[DATA LINES]
================

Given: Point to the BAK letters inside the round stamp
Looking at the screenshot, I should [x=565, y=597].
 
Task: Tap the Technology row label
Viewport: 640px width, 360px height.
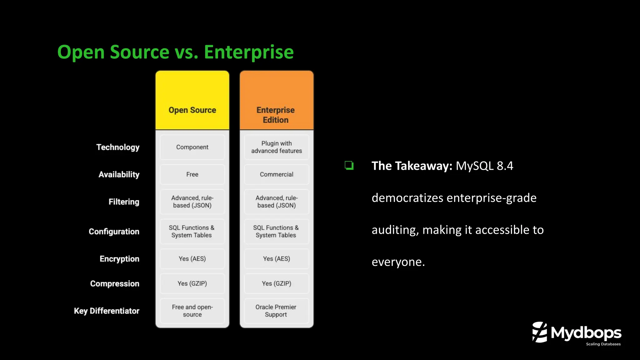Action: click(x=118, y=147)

================

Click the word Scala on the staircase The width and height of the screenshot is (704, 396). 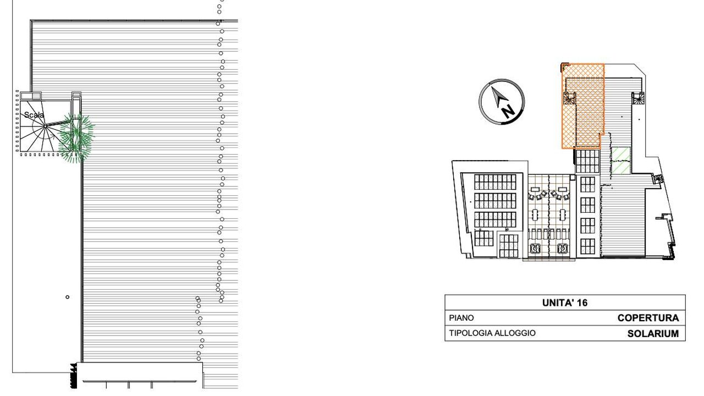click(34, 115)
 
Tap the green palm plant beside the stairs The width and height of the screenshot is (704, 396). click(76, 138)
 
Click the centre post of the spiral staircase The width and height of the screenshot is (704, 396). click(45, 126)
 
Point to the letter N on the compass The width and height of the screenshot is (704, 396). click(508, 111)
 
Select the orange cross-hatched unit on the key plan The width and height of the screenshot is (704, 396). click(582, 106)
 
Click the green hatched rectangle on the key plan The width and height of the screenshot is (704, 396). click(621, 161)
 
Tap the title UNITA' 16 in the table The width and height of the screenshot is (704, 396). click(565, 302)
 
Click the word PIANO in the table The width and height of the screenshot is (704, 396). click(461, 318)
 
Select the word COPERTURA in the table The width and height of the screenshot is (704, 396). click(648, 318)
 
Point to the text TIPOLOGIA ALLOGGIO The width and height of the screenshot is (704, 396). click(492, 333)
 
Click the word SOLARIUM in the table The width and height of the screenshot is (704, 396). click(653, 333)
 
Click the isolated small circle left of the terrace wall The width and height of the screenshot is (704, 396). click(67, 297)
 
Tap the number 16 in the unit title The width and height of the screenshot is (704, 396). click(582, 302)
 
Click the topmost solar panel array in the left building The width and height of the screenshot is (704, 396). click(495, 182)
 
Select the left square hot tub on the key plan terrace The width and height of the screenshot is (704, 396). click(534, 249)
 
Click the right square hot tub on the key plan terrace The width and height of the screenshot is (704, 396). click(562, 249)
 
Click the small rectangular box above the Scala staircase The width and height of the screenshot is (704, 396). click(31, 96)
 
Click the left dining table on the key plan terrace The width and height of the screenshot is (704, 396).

================

[THE REQUEST] Copy the records above without any change, starting with the line that contains "Tap the green" and going on through the line that contains "Click the word PIANO", both included.

[RESPONSE TO THIS TASK]
Tap the green palm plant beside the stairs The width and height of the screenshot is (704, 396). click(76, 138)
 
Click the centre post of the spiral staircase The width and height of the screenshot is (704, 396). click(45, 126)
 
Point to the letter N on the compass The width and height of the screenshot is (704, 396). click(508, 111)
 
Select the orange cross-hatched unit on the key plan The width and height of the screenshot is (704, 396). click(582, 106)
 
Click the green hatched rectangle on the key plan The width and height of the screenshot is (704, 396). click(621, 161)
 
Tap the title UNITA' 16 in the table The width and height of the screenshot is (704, 396). click(565, 302)
 
Click the word PIANO in the table The width and height of the screenshot is (704, 396). click(461, 318)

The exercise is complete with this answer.